While we'll never get to see Zack Snyder's proposed Justice League sequels, we know the basic outline of what they were going to be about thanks largely to the dialogue in the Snyder Cut's extended epilogue. It all begins when Mera snaps at Batman using the above quote, after he tries to console her about Aquaman's death — and, to be fair, it's kind of inappropriate. After all, losing loved ones is kind of Batman's whole thing. As the Joker explains, "He knows exactly what it's like to lose someone he loves. You know, like a father. Like a mother... Like an adopted son."

There's one person who's very conspicuous in her absence on the Joker's list, though: Lois Lane. Yep, that's right. As Zack Snyder explains in his Justice League follow-ups, we were going to learn that Bruce Wayne had fallen for Superman's girlfriend, making her death in the Knightmare timeline all the more tragic to the Dark Knight. "Poor Lois. How she suffered so!" the Joker says, rubbing it in.
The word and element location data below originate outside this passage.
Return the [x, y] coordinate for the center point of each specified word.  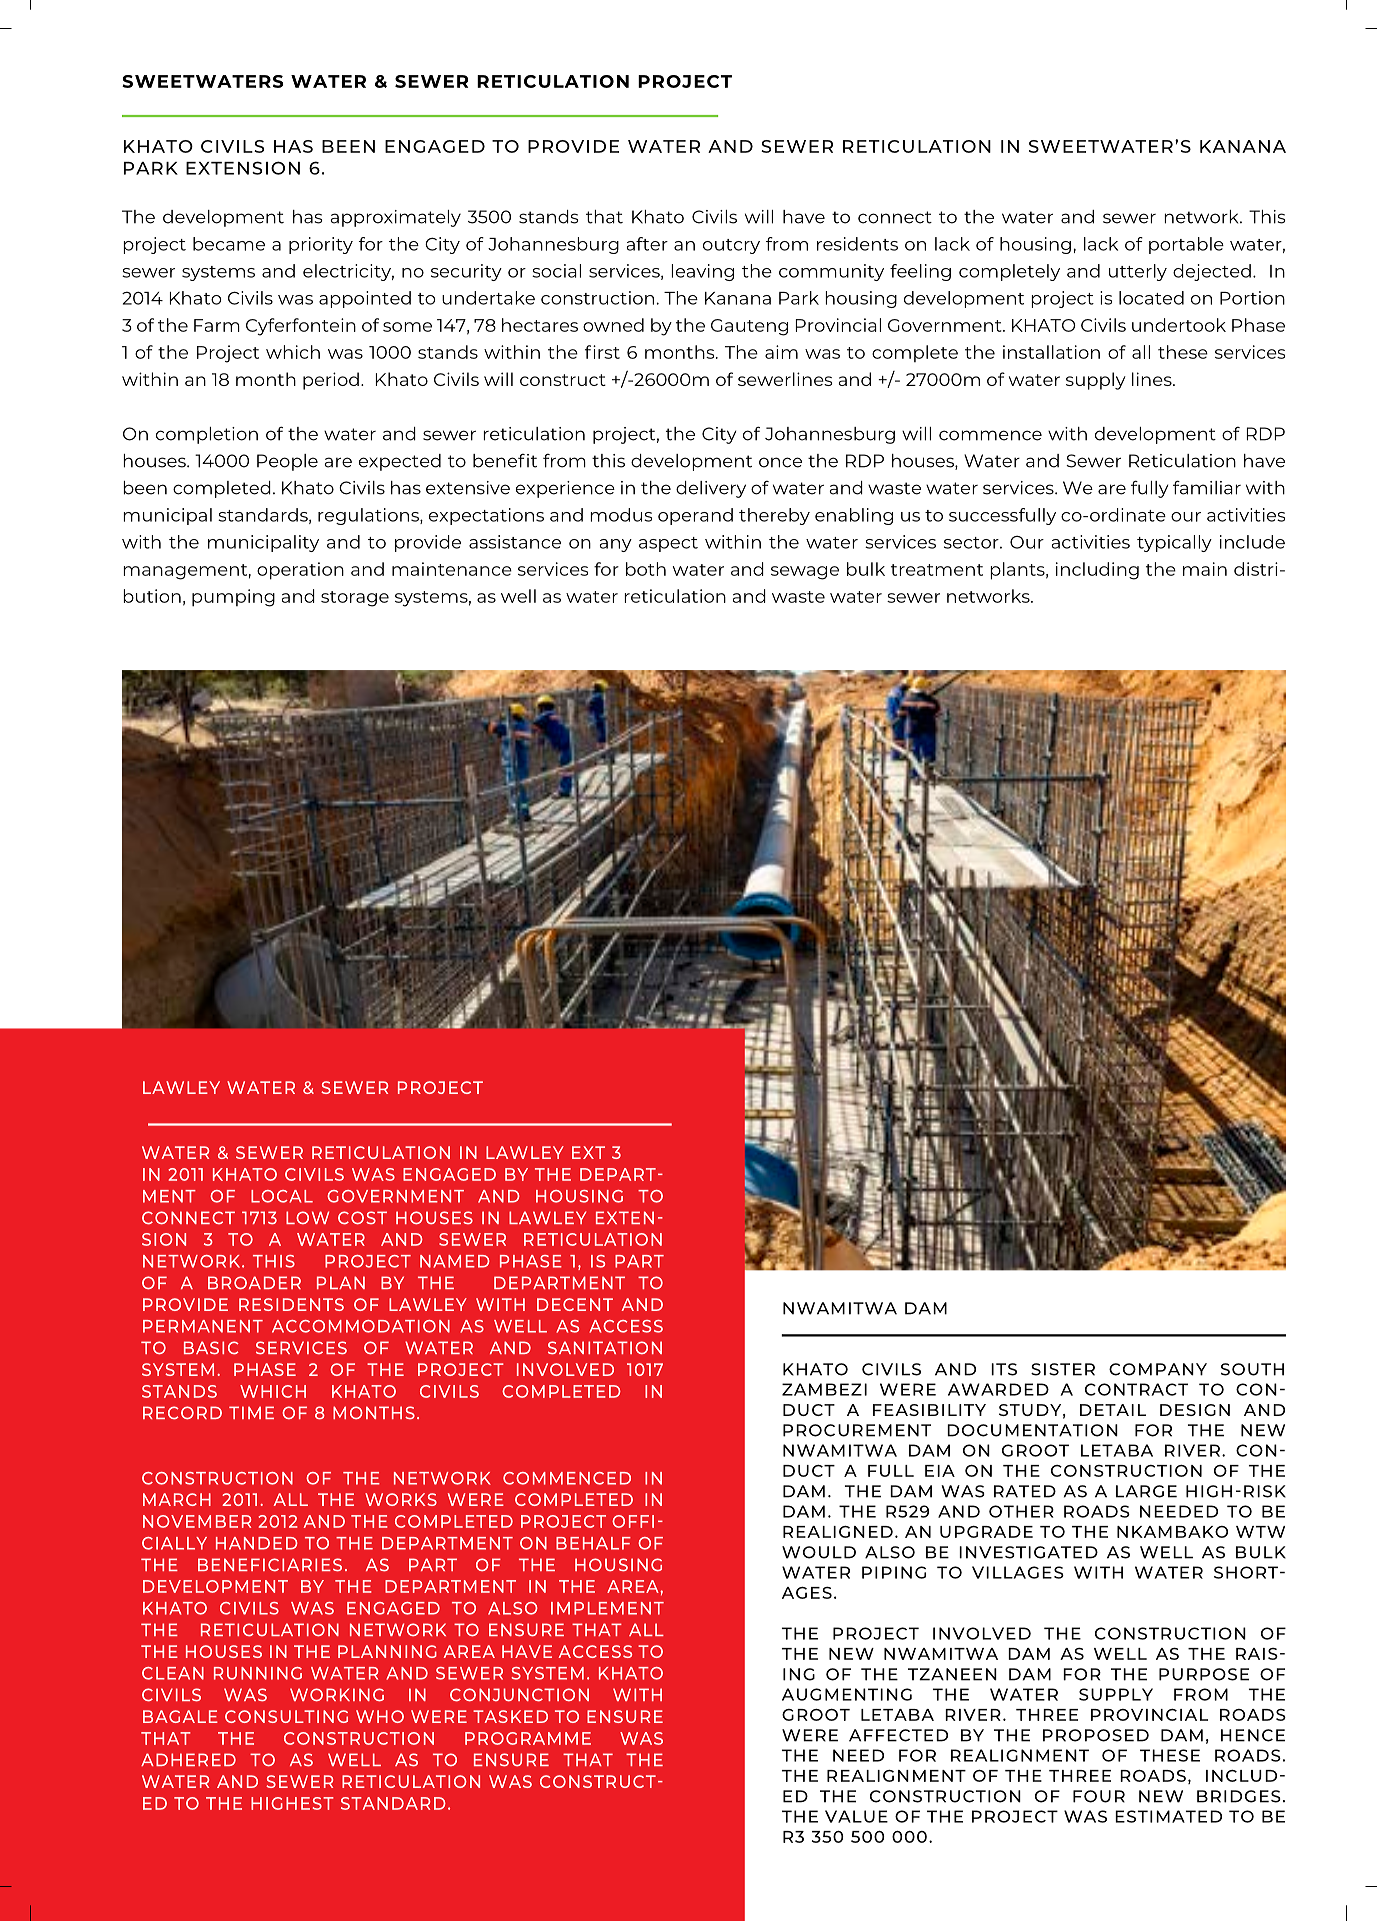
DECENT [575, 1304]
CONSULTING [286, 1716]
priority [321, 245]
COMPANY [1158, 1369]
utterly [1138, 272]
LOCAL [282, 1196]
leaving [702, 272]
Making it even worse? Her death, which caused Superman to break bad, is Batman's fault. "I often wonder how many alternate timelines do you destroy the world because, frankly, you don't have the cojones to die yourself?" the Joker taunts. 

Ironically, however, this line also hints at how Batman was going to save things. This is just an alternate timeline; in Snyder's planned trilogy, the main one would be saved after Cyborg used the Mother Boxes to send Flash back in time, making sure that Batman died instead of Lois and keeping Superman on the side of good. Basically, Snyder's whole Justice League trilogy is here in this one scene. It's just hidden in the dialogue.

"Congratulations, by the way."

Batman and Superman have spent most of their time in the DCEU as enemies. Their first clash was so epic it lasted for an entire movie. Their second, while much shorter, came right after Superman had been resurrected, and his mind was still on the fritz. However, by the end of Zack Snyder's Justice League, the two are not just colleagues, but friends.

Still, when Bruce claps Clark on the back and congratulates him, it's not immediately clear why. It's not for coming back to life — Bruce and the rest of the Justice League did that. It's not for getting the family farm back, either; Bruce did that, too. It could be because of his engagement to Lois Lane, but the more likely answer lies in a few small details you might've missed.

Earlier in the movie, you can spot a pregnancy test in Lois Lane's drawer. When this scene begins, Lois carries a bassinet into the Kents' farmhouse. Between those two clues, the conclusion is obvious: Lois Lane is pregnant, and a super-baby is on the way. Well, kind of super. As Snyder has explained, his original plan was for Lois and Clark's baby to be powerless, although he'd later take after his uncle Bruce's example and strap on a cowl to become Gotham's new Batman.

"We live in a society... where honor is a distant memory. Isn't that right, Batman?"

The Snyder Cut's most memorable line isn't actually in the movie. It only appears in one of the trailers. In mid-February 2020, when the final full trailer for Zack Snyder's Justice League came out, fans went absolutely wild for the final moments, which saw Jared Leto's Joker unironically begin saying, "We live in a society..."

If you're not perpetually online, you may not have known what all the fuss was about. For the rest of us, though, it was a moment to remember. While that phrase originated as a line on the classic sitcom Seinfeld, it became associated with the Joker thanks to memes surrounding 2019's Joker, starring Joaquin Phoenix. As time has gone on, it's become even more popular. Given that the Snyder Cut is basically a four-hour piece of fan service anyway, people went rabid when it looked like it was going to make its way into the movie.

While the line didn't make the final cut, Zack Snyder still talked to the press about it, and he says the meme-ification of the Snyder Cut was all Jared Leto's fault. "We went back and forth with it," Snyder says, "and I'll give Jared credit for that little ad-lib there." So, Leto... thanks?